И потому я ответил чистую правду:
— То, что кто-то кроме меня может к тебе приближаться. Трогать тебя. Говорить с тобой. Заставит… любить.
Она еще шире открыла глаза и еще тише прошептала:
— Заставить влюбиться не возможно. Это приходит… по-другому.
— Как? — спросил, словно зачарованный.
— Постепенно. Внезапно. Ночью, вместе со снами. Легко. С трудом. Когда понимаешь, что тебе нравится в человеке какая-то мелочь… то, как он улыбается. Или отбрасывает волосы со лба. Как говорит и напряженно смотрит…
— И такое… пришло к тебе? — голос мне изменил.
И выдержка была на грани.
Я медленно-медленно, стараясь не напугать, оплел её руками и чуть сдвинул, утапливая в нишу, закрывая от всего этого враждебного мира…
Сияние её глаз померкло, когда она опустила веки. А губы сжались, будто не желая выдавать больше тайн. Она не собиралась продолжать.
Я не знаю, что ее напугало и остановило… Но безумная надежда на то, что сказанное Снежинкой относилось ко мне, вспыхнула с такой силой, что я понимал — только на этом я могу еще долго продержаться. Годы.
Глупо?
Возможно.
Но именно в этот момент я осознал, что, пожалуй, понимаю, о чем она говорит.
И прижался губами к её закрытым глазам.
Её смеженные веки трепещут, словно крылья бабочки.
От Снежинки одуряюще пахнет, в этом запахе сразу все. Жизнь, невзятые пока вершины, сладость желания, искра и далекие берега. Близость женщины.
Я теряюсь в нем, и в этом трепете, почти неловко притягиваю девушку еще немного, легко-легко прохожусь дыханием по ее виску, где бьется голубая жилка, по нежной щеке и почти робко прикасаюсь к губам.
Она сама открывает рот и меня затягивает так, что вынырнуть назад — смерти подобно.

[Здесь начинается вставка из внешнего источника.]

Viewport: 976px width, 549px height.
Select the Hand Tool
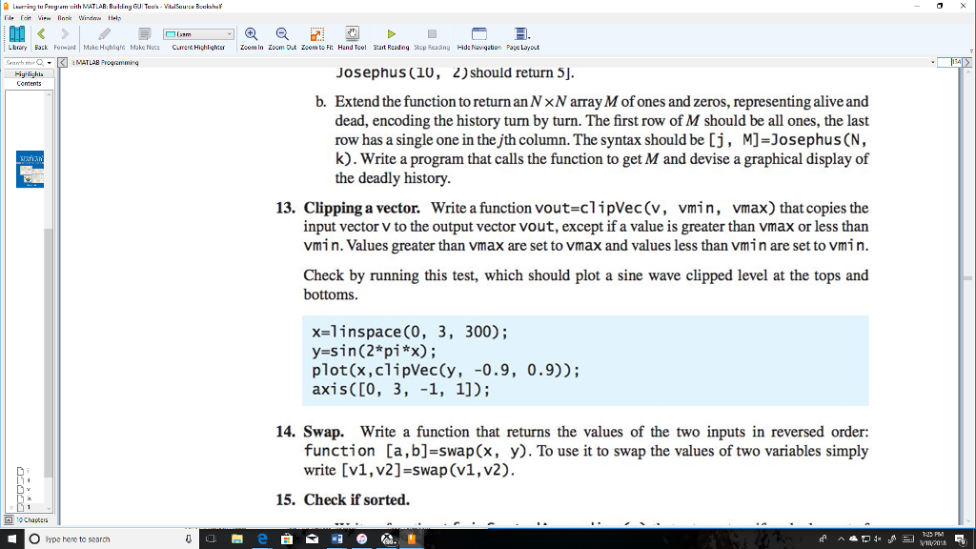coord(355,33)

В моей жизни было много женщин. Веселых и откровенных студенток. Простушек из моего родного города. Опытных продажных блудниц из столичных домов. В моей жизни было много поцелуев. Робких и неумелых. Требовательных, ведущих к ярким, страстным ночам. Жестких, до искусанных пьяных губ.

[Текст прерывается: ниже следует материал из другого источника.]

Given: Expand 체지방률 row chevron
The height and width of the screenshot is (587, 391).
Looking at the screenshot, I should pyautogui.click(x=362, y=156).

Сливающихся в какой-то сплошной поток впечатлений, впрочем, как и лица всех тех, с кем я спал прежде…
Оказалось, что я помню только одни губы. Вижу только одно лицо. И пусть это и пугало меня до завесы, попробовав однажды, я больше не мог отказаться. Как не может маг отказаться от осколков. Это другое… это становится частью тебя. И забери — ты уже не будешь собой.
Потому я никому не позволю забрать у меня Снежинку. Даже ей самой.
Я целую её мягко, дразня и прикусывая, проводя языком, ныряя в жаркую глубину, сплетаясь и поглощая, чтобы отступить и дать ей исследовать мои губы.